I was frustrated with my lack of progress, so I went back to my second robocopy, which copied the correct directory structure, but also copied the files within the directories.

robocopy.exe \\serv1\users \\serv2\users /COPYALL /LEV:2 /ZB /V /FP /W:5 /R:5 /LOG:copy.log

Next I used del.exe from within the \\serv2\users in order to delete all the files (but not folders) within the \\serv2\users\%username% structure:

del.exe *.* /f /s /q

This worked great, but did not remove hidden files.  In order to remove the hidden files, I had to do the following:

del.exe *.* /f /s /q /ah

Now I finally had the correct directory structure on \\serv2\users.  I could move on to copying the share permissions, since Robocopy.exe had copied the folder permissions for me when I used the  /copyall option.

Microsoft’s official method of migrating shares from one server to another is documented in KB125996, which requires a export of the registry key HKEY_LOCAL_MACHINE\System\CurrentControlSet\Services\LanManServer\Shares from \\serv1, and the importing of that resultant .reg file into \\serv2.

That process works great as long as the same drive letters are used on both servers.  In my case, c:\users was the source on \\serv1, which e:\users would be the share location on the destination \\serv2.  If you look at the exported .reg file, it’s not in a human readable format, its a bunch of hex numbers.  I hoped I could do a find and replace using a hex editor to change c:\users to e:\users in my exported .reg file, but that was another huge waste of time.

Finally I came across jv16 Powertools 2007, which I installed on \\serv2.  I imported the .reg file from \\serv1 into \\serv2, then ran the Registry Find and Replace utility, and replaced all instances of c:\users\ with e:\users\.  I rebooted \\serv2, and my 190 (or so) shared folders magically appeared!  Finally, I was making progress!

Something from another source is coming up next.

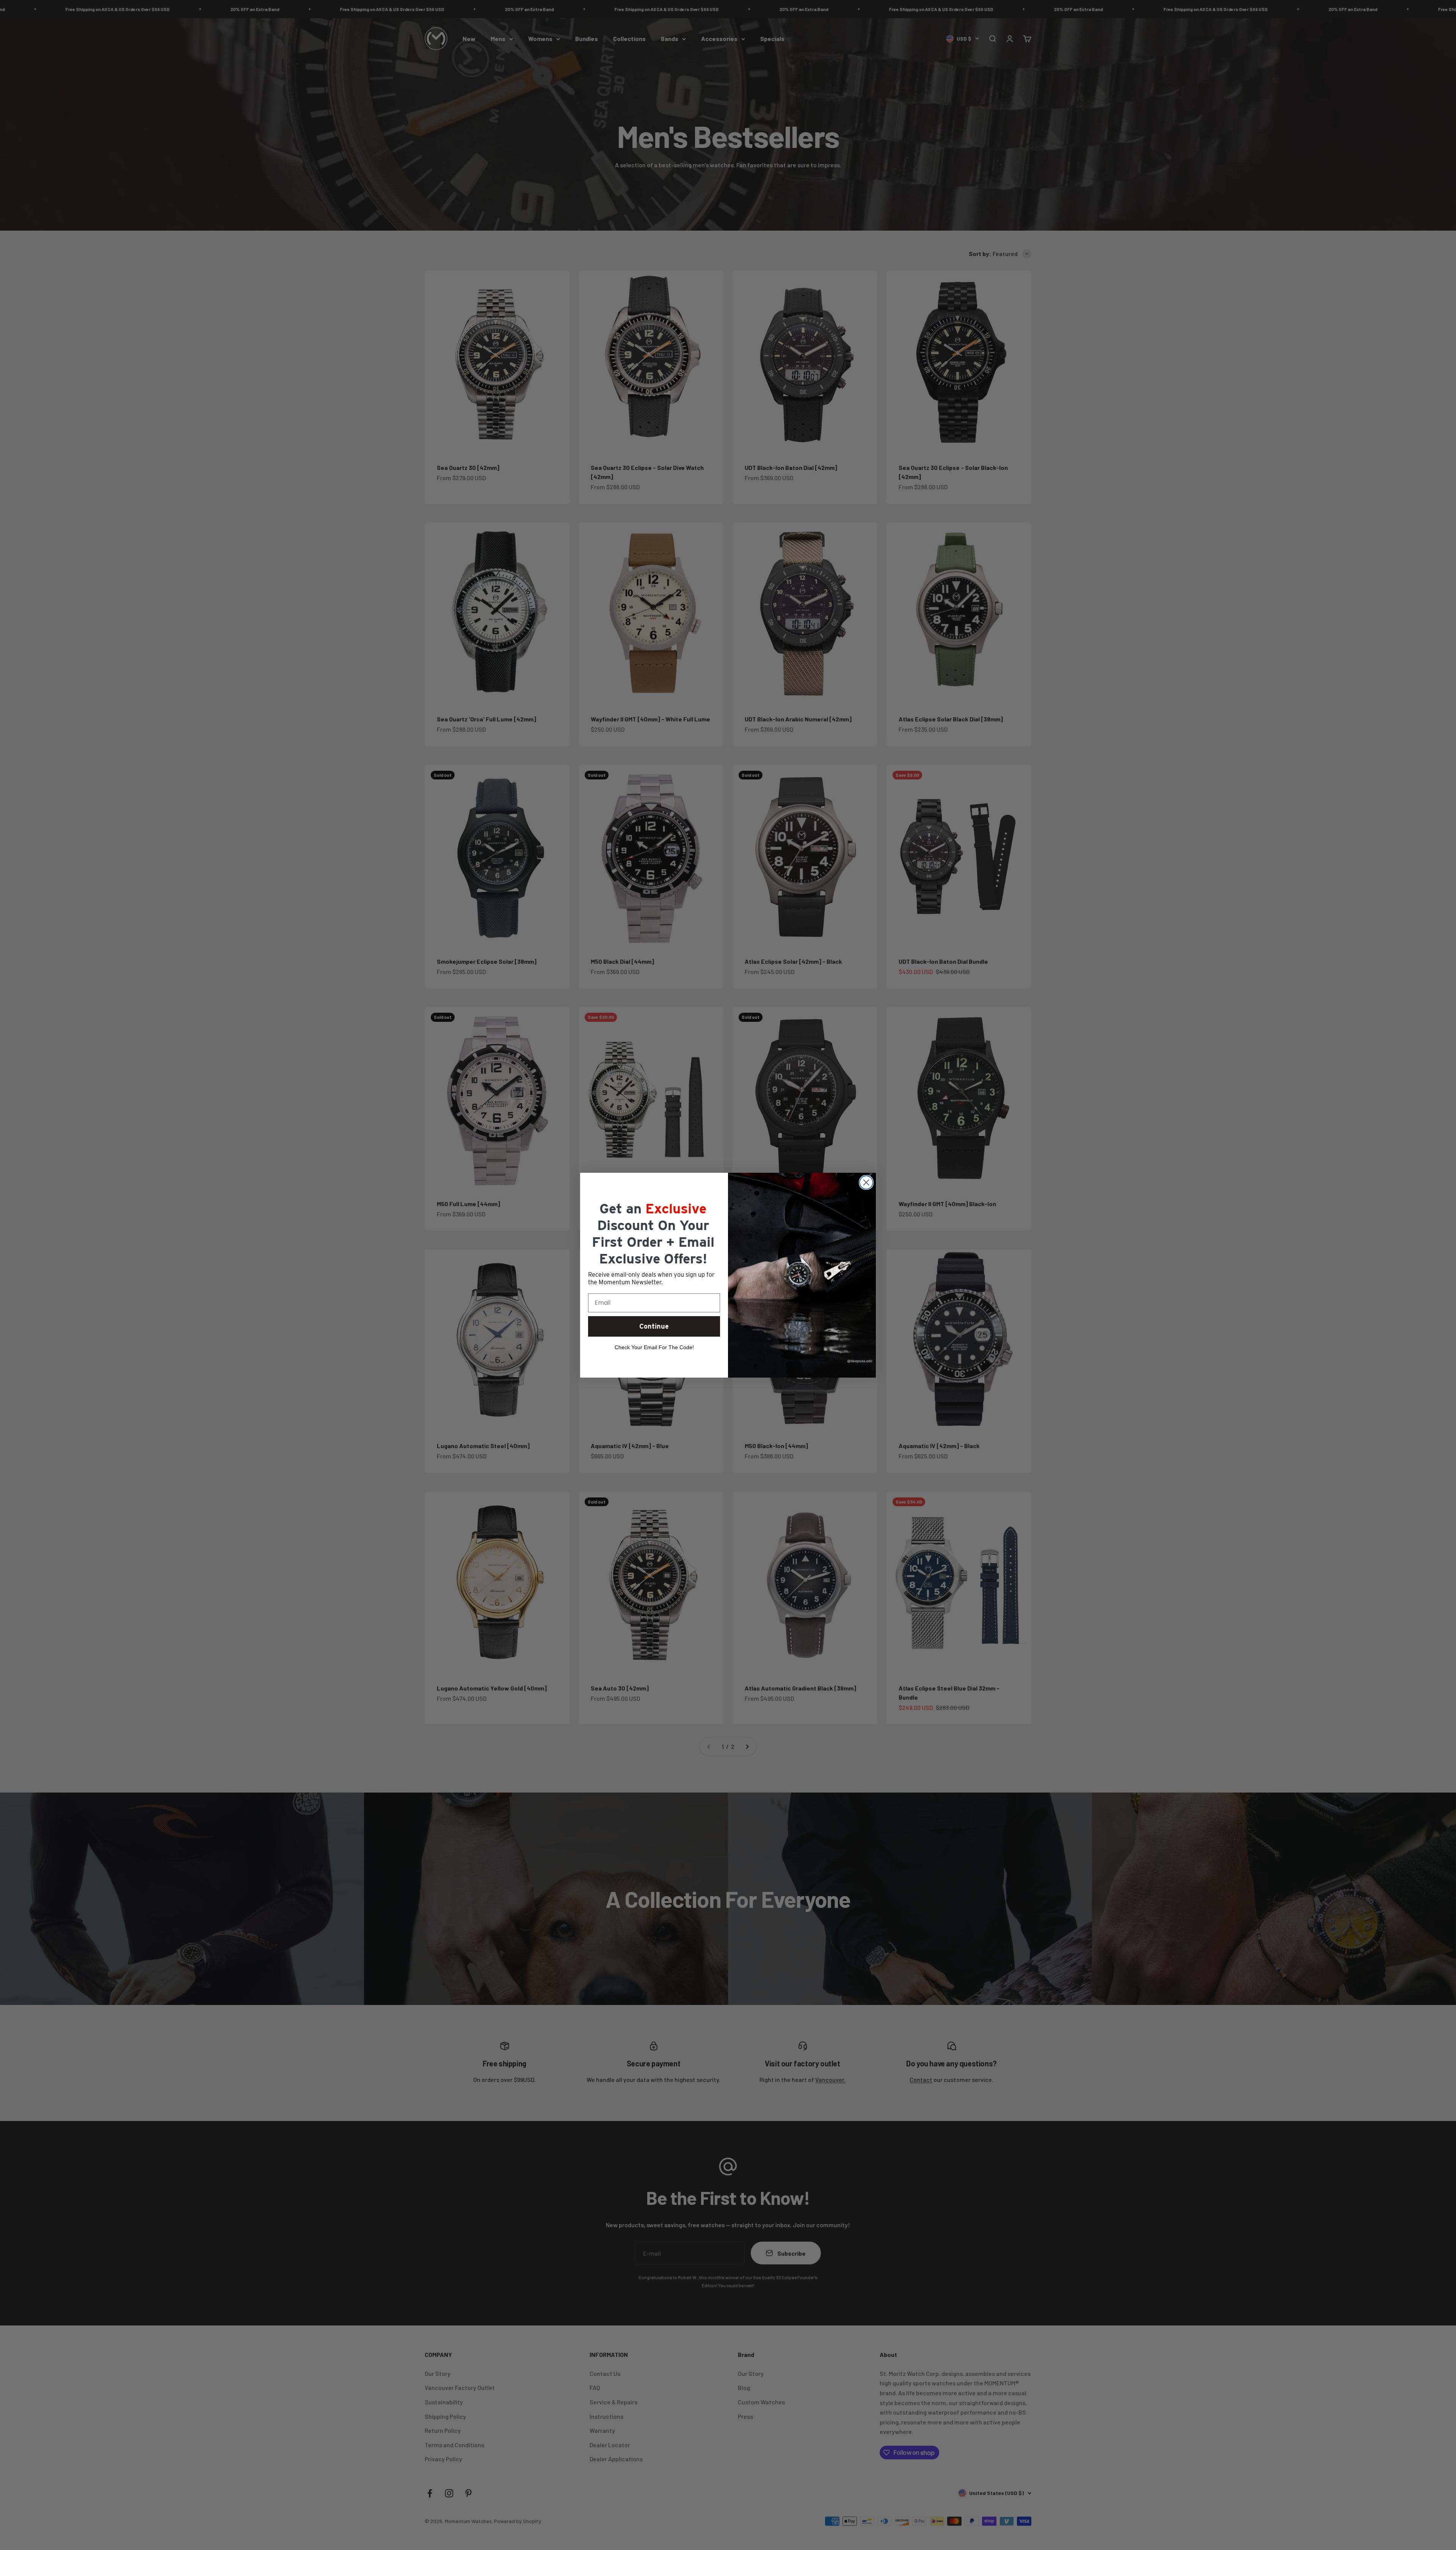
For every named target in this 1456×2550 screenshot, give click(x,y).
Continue (654, 1326)
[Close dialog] (866, 1182)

(As a side note, I recommend supporting the developer of this utility, and will be purchasing the $59 commercial license.  Personal licenses are $29.95.  I will gladly pay the $59 rather than have to recreate each share on \\serv2 by hand.)

Finally, I needed to change each of the user’s profile paths in Active Directory Users and Computers from  \\serv1\users\%username% to \\serv2\users\%username%.  I had no desire to edit each account by hand, so I searched for a solution and came up with ADModify.net, which I was faintly familiar with as an Exchange tool.

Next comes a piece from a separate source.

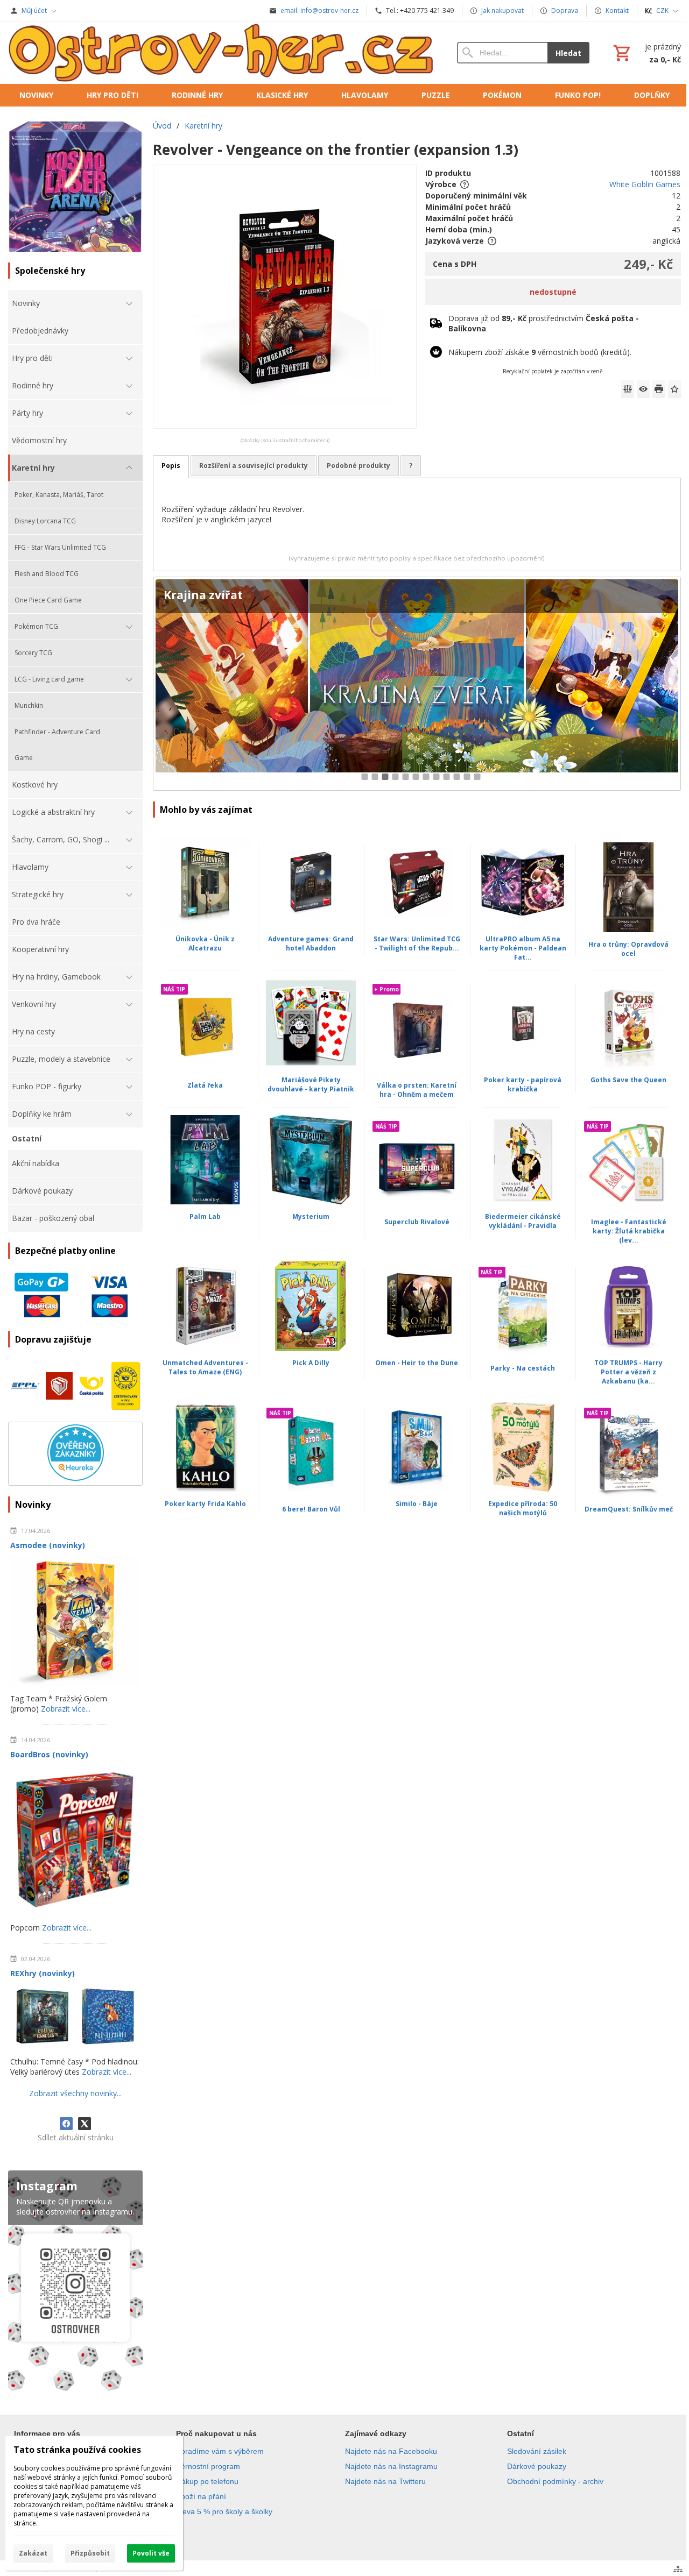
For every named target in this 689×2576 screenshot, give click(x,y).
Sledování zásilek (536, 2451)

ADModify is very intuitive to use.  You’ll need to select the domain and source DC, then make sure the “show only users” check box is selected and “show containers only” in de-selected.  Click the green arrow box and expand your domain, and the list of OUs are displayed.  Expand the OU your users reside in and highlight the users whose profile path you’d like to modify.  The only slight roadblock I came acrosss using this utility was that I had to select my users once again from the right most pane before I could press next.

Once you press next, the familiar ADU&C interface appears.  I went to the Profiles tab, and selected the Profile Path check box, then entered \\serv2\users\%username% as the path to the profile.  I pressed the Go button, and all of my user’s profile paths were changed!  My migration was finally complete.

[update 11-09-2007]

KB 310316 describes a registry modification that can be made to modify how Windows Explorer handles permissions when objects are copied or moved to another NTFS volume. When you copy or move an object to another volume, the object inherits the permissions of its new folder. If you want to modify this behavior to preserve the original permissions, follow the instructions to modify the registry.

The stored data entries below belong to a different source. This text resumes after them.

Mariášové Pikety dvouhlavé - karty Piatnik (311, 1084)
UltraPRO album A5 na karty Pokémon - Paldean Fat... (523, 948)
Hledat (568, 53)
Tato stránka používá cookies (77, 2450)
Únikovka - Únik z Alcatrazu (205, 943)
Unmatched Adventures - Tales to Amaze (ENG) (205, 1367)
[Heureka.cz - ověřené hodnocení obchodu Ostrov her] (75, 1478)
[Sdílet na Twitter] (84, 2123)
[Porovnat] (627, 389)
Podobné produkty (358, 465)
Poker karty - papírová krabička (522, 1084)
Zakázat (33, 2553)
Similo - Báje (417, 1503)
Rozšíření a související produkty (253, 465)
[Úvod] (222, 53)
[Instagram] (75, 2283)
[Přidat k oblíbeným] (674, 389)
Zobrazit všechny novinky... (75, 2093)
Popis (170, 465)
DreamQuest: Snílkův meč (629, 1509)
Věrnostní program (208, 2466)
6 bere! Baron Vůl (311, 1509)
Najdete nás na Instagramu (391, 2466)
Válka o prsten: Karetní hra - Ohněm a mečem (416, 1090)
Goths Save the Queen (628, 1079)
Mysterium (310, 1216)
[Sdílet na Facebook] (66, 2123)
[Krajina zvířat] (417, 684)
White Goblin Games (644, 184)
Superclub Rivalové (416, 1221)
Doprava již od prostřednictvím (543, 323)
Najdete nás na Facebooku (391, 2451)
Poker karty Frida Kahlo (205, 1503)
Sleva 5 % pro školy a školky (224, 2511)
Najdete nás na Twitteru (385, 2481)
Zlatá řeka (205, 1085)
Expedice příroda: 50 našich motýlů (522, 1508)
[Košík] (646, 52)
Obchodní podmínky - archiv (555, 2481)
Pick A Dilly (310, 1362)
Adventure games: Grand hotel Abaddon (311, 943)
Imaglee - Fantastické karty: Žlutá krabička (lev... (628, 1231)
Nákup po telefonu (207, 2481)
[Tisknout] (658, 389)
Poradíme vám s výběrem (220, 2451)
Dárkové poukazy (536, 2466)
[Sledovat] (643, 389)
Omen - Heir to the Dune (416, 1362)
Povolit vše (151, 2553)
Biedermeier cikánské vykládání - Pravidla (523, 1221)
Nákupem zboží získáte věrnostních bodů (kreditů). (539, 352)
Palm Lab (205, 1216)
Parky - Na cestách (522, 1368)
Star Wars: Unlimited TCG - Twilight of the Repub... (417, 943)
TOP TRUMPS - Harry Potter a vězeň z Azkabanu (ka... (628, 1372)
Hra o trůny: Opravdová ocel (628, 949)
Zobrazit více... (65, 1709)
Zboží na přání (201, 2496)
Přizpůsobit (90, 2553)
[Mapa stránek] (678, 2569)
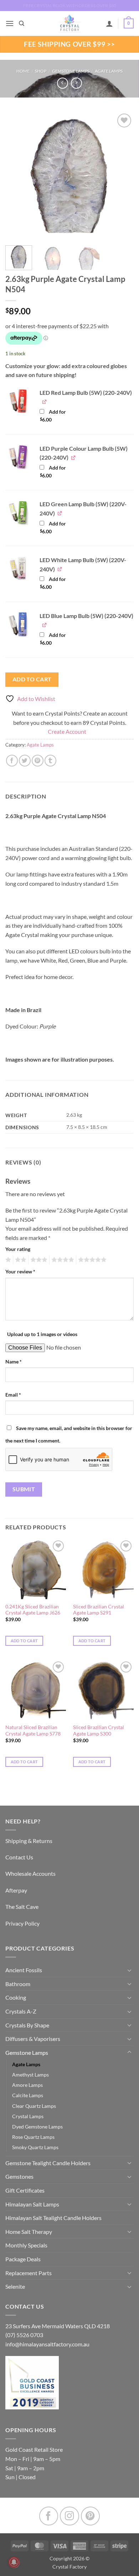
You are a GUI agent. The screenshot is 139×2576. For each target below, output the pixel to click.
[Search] (21, 23)
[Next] (122, 176)
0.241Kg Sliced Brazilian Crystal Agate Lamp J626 (32, 1610)
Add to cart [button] (24, 1640)
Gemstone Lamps (70, 71)
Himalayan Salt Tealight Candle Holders (53, 2217)
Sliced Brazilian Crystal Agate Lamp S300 (98, 1730)
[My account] (109, 23)
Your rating (17, 1249)
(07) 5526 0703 (24, 2334)
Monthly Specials (26, 2245)
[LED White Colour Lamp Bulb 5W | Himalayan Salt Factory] (18, 568)
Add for (53, 416)
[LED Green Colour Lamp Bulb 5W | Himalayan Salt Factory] (18, 512)
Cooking (15, 1997)
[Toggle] (129, 1970)
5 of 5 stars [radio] (91, 1260)
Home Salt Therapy (28, 2231)
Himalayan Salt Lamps (32, 2204)
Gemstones (19, 2176)
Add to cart (32, 679)
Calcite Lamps (27, 2095)
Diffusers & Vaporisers (32, 2038)
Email (13, 1395)
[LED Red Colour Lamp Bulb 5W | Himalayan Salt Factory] (18, 401)
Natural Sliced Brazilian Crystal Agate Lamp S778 (33, 1730)
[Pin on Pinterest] (37, 760)
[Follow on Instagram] (69, 2516)
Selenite (15, 2286)
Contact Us (19, 1857)
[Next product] (62, 83)
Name (13, 1361)
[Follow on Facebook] (48, 2516)
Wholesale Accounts (30, 1873)
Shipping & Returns (28, 1840)
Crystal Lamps (27, 2116)
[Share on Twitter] (25, 760)
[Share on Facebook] (12, 760)
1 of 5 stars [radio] (7, 1260)
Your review (20, 1271)
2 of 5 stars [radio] (19, 1260)
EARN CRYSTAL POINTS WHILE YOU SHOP (69, 5)
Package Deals (23, 2259)
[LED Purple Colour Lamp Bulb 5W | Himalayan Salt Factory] (18, 457)
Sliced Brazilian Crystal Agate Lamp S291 (98, 1610)
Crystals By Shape (27, 2025)
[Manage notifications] (14, 2562)
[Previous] (16, 176)
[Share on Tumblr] (50, 760)
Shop (40, 71)
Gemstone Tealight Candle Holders (48, 2162)
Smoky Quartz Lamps (35, 2147)
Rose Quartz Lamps (33, 2137)
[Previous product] (76, 83)
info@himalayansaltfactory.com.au (47, 2344)
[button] (9, 23)
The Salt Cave (21, 1906)
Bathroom (17, 1983)
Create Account (67, 731)
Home (23, 71)
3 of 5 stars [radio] (37, 1260)
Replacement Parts (28, 2272)
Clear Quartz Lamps (34, 2106)
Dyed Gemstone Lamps (37, 2127)
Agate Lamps (109, 71)
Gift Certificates (25, 2190)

KB 174273 describes how to use scopy.exe to copy NTFS files or directory structures while maintaining NTFS permissions and restoring Share Level permissions. This method includes copying between partitions, hard drives, or computers.  It also briefly mentions using PermCopy.exe, a command-line utility that copies share-level permissions (access control lists [ACLs]) from one share to another.

If you’re using scopy to copy local group permissions to other domains, read KB 168470 regarding potential access problems with the trusting domain.

If you use some other solution to copy your data to it’s new location but still want to copy NTFS file system access control lists (ACLs), check out KB 323275 for how to do this with Robocopy.